Allo stesso tempo, i serbi del sud sono spaventati per il futuro che li attende, raccolti attorno alle istituzioni serbe, dove e quando è possibile, e alla chiesa. Temono che si arrivi ad una divisione ufficiale, cosa che per loro sarebbe un chiaro segnale che non potranno pensare di restare molto a lungo nelle proprie abitazioni, per il timore che gli albanesi kosovari possano rivolgere contro di loro la rabbia e la violenza. I leader dei serbi del Kosovo centrale si sono già fatti sentire in pubblico, accusando apertamente i leader del nord di lavorare alla divisione del Kosovo.
La vicepresidente del Consiglio nazionale serbo del Kosovo centrale, Rada Trajkovic, ha detto che il comportamento dei serbi del nord è del tutto irresponsabile e porta solo problemi, non solo ai serbi nelle enclave ma anche a quelli del nord. Trajkovic alla radio locale KIM di Caglavica, ha detto che queste azioni sono "in funzione dell’irresponsabilità di una risposta emotiva a questo momento, che in sostanza non dà alcuna risposta, ma offre invece molti problemi", perché i serbi del nord possono finire in un auto-isolamento e nella "mancanza" di ciò che hanno avuto fino ad ora, mentre d’altra parte, danneggiano i serbi che vivono a sud del fiume Ibar.
"Ciò che non va bene per i serbi delle enclave non dovrebbe andare bene nemmeno ai serbi del nord del Kosovo, e viceversa, ma sembra che i leader del nord non abbiano la stessa responsabilità e si ha l’impressione che pongano delle differenze su quello che loro più aggrada, e cioè stare con la Serbia", ha aggiunto Trajkovic.
I serbi del nord hanno la possibilità di azioni alternative rispetto a quelle messe in atto in questi giorni?

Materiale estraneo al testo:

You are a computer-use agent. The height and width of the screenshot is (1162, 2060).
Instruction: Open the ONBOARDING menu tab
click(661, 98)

Il redattore del giornale serbo del Kosovo centrale, "Glas juga", Zivojin Rakocevic, buon conoscitore e cronista delle vicende post belliche in Kosovo, ha detto ad Osservatorio che la comunità internazionale ha premiato "un nazionalismo brutale a Pristina, e quando nei Balcani premiate un nazionalismo di questo tipo, allora avete destabilizzato per lungo tempo molti altri spazi e avete suscitato molte reazioni simili dall’altra parte".
"Il Kosovo in questo momento è una zona grigia e completamente illegale. Qui valgono tutti i documenti legali degli ultimi dieci anni e si interpretano come meglio si crede. Da questo punto di vista, ognuno prende ciò che desidera e come lo desidera, tanto tutto ciò ha portato ad una situazione assurda di cui non vediamo la fine", ribadisce Rakocevic.
I serbi del Kosovo, a prescindere che siano del nord o del sud, non accettano comunque la decisione di Pristina sull’indipendenza. Condannano il riconoscimento dei singoli paesi, commentando che ormai "il fantasma è stato liberato".